:: STATED GOAL ::
In the introduction on weakly supervised semantic segmentation, which kind of weak label needs the least annotation work?
___ TEXT SEGMENT
Keywords

1 Introduction

Recently, the semantic segmentation model [1,2,3] based on deep learning has achieved significant progress due to the power of feature learning. However, fully supervised learning [4, 5] has the major limitation of relying on pixel-level annotations, which is especially expensive for annotating and organizing pixel-based semantic segmentation. Hence, current research attempt to use some of the more accessible annotations rather than pixel-level annotations, such as bounding-box [6], graffiti [7], dot [8], image-level label [9], etc. These different types of weak labels are used for semantic segmentation. Among them, image-level tags require the least amount of annotation work and have been popularly used. This paper mainly studies weakly-supervised semantic segmentation based on image-level labels.

Weakly-supervised semantic segmentation (WSSS) methods with image-level su-pervised labels mainly learn visual features to generate pseudo labels of pixels, such as Class Activation Maps (CAM) [10], which adds a global average pooling (GAP) on top of a fully convolutional network to obtain the class localization map. However, this network structure only recognizes the most discriminative object regions and tends to obtain incorrect pixel labels for boundary pixels of objects or different regions. To solve this problem, Alexander Kolesnikov et al. [11] improve the CAM through three principles of “seed”, “expand” and “constrain”. Yunchao Wei et al. [12] proposed an adversarial erasing (AE) method, which completes pseudo-pixel-level labels by stitching erased images. Jiwoon Ahn et al. [13] proposed the AffinityNet network structure to effectively exploit the semantic similarity between adjacent coordinate pixel pairs in an image. These methods can improve the quality of CAM effectively, but they also mark the background area.

The latest research trend is to add auxiliary tasks such as consistency regulariza-tion, sub-category classification, and cross-image semantic mining, and jointly train with the classification network to make the network focus on more pixels [14,15,16]. Yude Wanget et al. [14] adopted the idea of sharing weights in Siamese networks, and proposed a SEAM network framework. Yu-Ting Chang et al. [15] clustered image features, generated pseudo-subclass labels for each parent class label. Guolei Sun et al. [16] took the cross-image as the starting point, and proposed a co-attention module and an adversarial attention module. Tong Wu et al. [17] proposed EDAM, which learns collaborative features for the same set of input images. However, these methods involve a complex training phase or require the introduction of additional information, such as saliency maps.
______
___ DATA
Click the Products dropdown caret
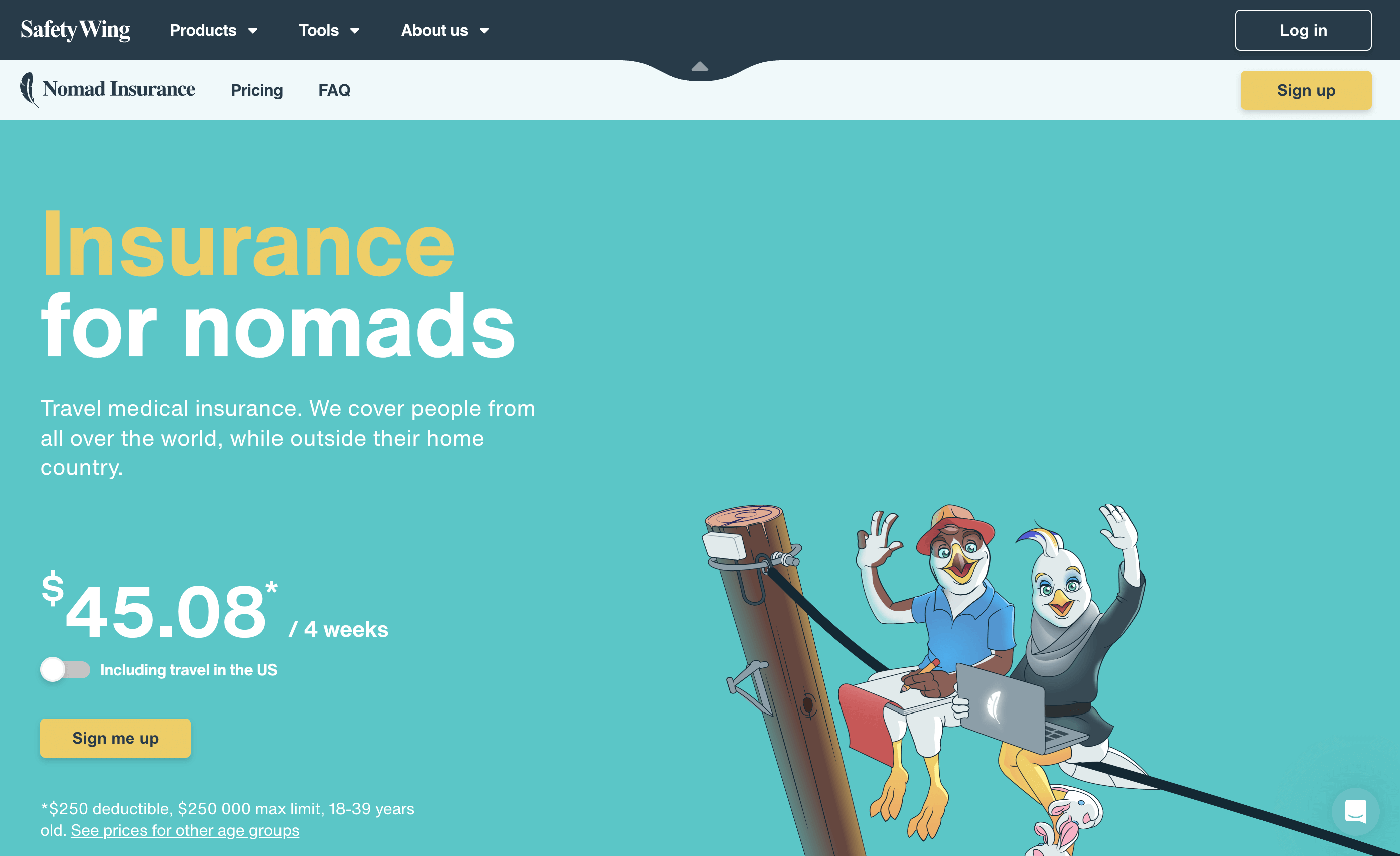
______
:: RESULT OF THIS TASK ::
Image-level tags need the least annotation work.